> [Exercise] Rewrite the lines from the one with "You are a GUI" to the one with "tap(126, 26)", switching "click action" to "tap action" and keeping everything else unchanged, without the pictures.

> [Material shown]

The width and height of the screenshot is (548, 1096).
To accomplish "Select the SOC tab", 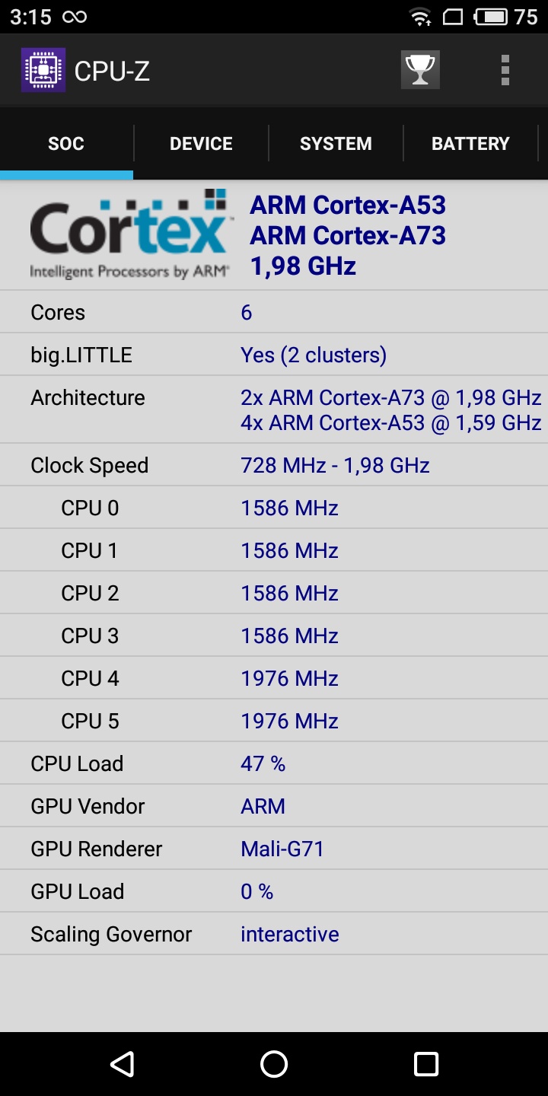I will click(66, 144).
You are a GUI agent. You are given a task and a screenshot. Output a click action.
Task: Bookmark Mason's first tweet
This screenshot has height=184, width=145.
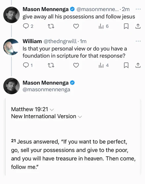tap(126, 26)
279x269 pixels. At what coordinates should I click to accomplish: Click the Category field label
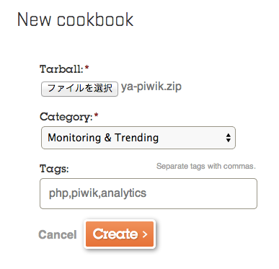(x=66, y=118)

> [Written reply]
You are a GUI agent. You are given a task and a screenshot. Output a tap action.
Task: Bookmark Mason's first tweet
This screenshot has height=184, width=145.
tap(126, 26)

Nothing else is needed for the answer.